Production and combustion of fossil fuels impose enormous costs on society, which the industry doesn't pay for. I want to talk about some options for using the tax system to change that.

One option, a tax on carbon dioxide emissions, gets the most attention but seems politically impossible. The closest we've ever come to a carbon tax is a limited fee on methane emissions under the new Inflation Reduction Act (IRA) law. A more promising alternative might be a clean-up tax on the fossil fuel industry.

If a carbon tax were politically feasible, there would be a lot to be said in its favor. Economists like carbon taxes better than regulations, and environmental justice advocates like them better than cap and trade. A carbon tax could cover the economy without the need for scores of regulations tailored to each industry. It wouldn't require placing bets on what zero-carbon technologies will win out. It would provide an incentive for cutting carbon emissions, with the byproduct of cutting air pollution everywhere. Unlike emission trading systems, they don't require designing and operating new markets. It could be designed to avoid regressive impacts on the poor.

The problem is that a carbon tax seems out of the question politically. Americans just don't buy the idea. Promises to return the money to the public ("tax and dividend") or use it to offset other taxes don't seem to be effective in changing people's minds. Maybe people just don't trust those promises. It's possible this anti-tax reflex will abate, but politicians don't seem to think that's likely.

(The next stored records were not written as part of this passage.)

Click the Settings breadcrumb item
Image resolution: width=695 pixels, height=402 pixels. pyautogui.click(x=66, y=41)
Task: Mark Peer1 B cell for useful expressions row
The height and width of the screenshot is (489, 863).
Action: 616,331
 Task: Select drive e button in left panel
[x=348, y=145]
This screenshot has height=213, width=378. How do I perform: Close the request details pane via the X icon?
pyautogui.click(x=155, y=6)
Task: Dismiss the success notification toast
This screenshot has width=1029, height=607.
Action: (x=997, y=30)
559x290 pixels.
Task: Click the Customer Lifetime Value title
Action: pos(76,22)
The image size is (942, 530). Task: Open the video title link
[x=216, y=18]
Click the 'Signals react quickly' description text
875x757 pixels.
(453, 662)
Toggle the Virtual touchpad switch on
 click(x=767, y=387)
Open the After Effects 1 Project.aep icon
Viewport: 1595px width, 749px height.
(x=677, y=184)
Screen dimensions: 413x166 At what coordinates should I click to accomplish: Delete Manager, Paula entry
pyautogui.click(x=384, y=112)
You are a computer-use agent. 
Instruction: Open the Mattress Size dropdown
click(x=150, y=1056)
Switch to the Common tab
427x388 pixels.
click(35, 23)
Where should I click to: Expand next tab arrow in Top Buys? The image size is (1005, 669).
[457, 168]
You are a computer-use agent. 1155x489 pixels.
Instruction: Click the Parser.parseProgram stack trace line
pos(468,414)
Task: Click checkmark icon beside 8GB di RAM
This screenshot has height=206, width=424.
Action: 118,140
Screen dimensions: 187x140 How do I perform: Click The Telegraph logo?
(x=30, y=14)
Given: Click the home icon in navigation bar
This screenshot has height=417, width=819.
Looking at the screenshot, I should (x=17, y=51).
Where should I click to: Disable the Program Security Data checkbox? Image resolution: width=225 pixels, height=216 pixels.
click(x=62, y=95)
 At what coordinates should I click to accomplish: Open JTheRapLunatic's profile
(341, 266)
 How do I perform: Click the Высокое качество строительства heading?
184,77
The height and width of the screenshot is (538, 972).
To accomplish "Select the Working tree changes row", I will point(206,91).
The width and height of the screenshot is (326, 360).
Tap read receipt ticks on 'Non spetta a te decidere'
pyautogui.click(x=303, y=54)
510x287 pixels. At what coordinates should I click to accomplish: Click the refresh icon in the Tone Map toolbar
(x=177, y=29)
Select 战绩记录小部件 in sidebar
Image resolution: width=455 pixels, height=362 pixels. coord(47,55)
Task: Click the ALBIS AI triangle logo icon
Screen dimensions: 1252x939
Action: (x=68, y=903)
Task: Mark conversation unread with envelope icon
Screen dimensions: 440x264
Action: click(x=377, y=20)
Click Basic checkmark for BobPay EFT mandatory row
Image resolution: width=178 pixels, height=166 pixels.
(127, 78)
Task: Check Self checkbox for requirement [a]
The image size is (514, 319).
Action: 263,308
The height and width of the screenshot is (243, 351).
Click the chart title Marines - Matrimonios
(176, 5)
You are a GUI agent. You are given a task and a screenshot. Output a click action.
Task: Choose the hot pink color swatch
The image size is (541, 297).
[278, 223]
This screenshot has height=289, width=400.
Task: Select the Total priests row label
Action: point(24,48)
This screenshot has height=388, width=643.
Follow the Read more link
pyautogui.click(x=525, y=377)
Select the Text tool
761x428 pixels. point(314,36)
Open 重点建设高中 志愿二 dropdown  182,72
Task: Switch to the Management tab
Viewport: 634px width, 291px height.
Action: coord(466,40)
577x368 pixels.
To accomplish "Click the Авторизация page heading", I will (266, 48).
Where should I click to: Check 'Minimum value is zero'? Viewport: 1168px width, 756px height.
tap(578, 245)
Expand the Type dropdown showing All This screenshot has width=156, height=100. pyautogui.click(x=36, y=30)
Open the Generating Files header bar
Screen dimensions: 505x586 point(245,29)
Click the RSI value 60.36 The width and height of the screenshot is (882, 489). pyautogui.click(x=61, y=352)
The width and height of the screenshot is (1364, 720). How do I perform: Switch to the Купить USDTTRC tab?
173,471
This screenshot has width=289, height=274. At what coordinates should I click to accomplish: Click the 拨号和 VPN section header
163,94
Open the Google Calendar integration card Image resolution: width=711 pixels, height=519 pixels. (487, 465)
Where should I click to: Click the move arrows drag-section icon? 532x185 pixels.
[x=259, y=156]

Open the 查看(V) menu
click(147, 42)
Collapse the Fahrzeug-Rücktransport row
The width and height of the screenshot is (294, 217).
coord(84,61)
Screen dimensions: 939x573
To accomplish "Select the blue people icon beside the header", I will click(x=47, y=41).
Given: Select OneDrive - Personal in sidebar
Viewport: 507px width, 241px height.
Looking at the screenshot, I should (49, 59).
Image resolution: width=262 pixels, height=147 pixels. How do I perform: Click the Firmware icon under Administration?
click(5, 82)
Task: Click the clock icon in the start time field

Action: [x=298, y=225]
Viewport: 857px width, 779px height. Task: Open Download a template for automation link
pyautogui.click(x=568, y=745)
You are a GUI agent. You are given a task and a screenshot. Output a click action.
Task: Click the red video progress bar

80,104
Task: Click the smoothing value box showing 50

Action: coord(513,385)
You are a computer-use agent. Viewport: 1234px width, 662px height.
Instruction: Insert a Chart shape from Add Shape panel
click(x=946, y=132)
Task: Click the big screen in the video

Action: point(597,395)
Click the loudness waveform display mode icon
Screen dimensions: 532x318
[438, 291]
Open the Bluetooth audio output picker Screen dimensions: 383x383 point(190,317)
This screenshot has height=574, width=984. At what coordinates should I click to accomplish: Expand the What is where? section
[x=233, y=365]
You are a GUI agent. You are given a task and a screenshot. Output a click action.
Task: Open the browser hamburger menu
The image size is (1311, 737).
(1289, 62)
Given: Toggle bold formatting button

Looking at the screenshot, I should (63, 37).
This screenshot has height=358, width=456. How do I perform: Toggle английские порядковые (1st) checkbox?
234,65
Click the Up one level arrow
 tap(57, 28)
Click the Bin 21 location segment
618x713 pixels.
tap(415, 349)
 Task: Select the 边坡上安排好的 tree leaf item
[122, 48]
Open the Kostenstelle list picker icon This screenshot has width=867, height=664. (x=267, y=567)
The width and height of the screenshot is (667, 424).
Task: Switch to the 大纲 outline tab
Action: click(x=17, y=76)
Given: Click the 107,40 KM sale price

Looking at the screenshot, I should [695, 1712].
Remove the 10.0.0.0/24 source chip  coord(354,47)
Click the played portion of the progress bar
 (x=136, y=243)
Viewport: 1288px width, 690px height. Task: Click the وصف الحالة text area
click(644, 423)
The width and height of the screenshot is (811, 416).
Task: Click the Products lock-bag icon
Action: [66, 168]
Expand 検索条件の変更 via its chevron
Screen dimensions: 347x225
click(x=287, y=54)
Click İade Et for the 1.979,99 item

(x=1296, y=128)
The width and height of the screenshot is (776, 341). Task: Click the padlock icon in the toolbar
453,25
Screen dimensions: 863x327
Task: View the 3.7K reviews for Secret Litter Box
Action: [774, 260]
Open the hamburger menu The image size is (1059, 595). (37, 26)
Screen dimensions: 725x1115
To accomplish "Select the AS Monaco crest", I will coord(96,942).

If we can't make the fossil fuel industry pay for all its harm to the climate, maybe we can at least make it pay for some of the other harm it does to the environment. Just as chemical production led to the creation of scores of hazardous waste sites, fossil fuel production has left its own bitter legacy. Oil and gas production has left thousands of uncapped, leaking wells. Abandoned coal mines leach pollutants into surface and groundwater while also leaking methane into the air. State law and federal bonding requirements have not proved equal to the task of clean up.

The coal mine part of the problem was addressed in part by a 1977 law, which imposes a fee on coal production to help pay for clean-ups. But the tax is hopelessly inadequate, merely pennies per ton of coal. It produces only about $700 million per year. Yet Congress had to appropriate $11 billion for cleaning up old mines in the infrastructure bill, and there's no reason to think that will be enough to solve the problem. The industry should be paying a much higher share of those costs.

There's also a tax on oil to pay for environmental harm — but it's limited to oil spills. The IRA adds a small tax on oil to help support Superfund cleanups. Neither does anything to pay for abandoned wells.

The infrastructure bill allocated $4 billion to pay for this problem. That won't be enough, not by an order of magnitude. And besides, why should taxpayers, rather than the industry, cover the cost? To do this, we would need a new tax on oil and gas production to pay for capping abandoned wells. Considering the amount of money they're making right now, this seems only fair.

Yes, I realize that Sen. Joe Manchin won't vote for any of this, making it a nonstarter this year. And the GOP is likely to be able to block such a bill until the 2024 elections. But depending on how things go in 2024, it might be well worth considering.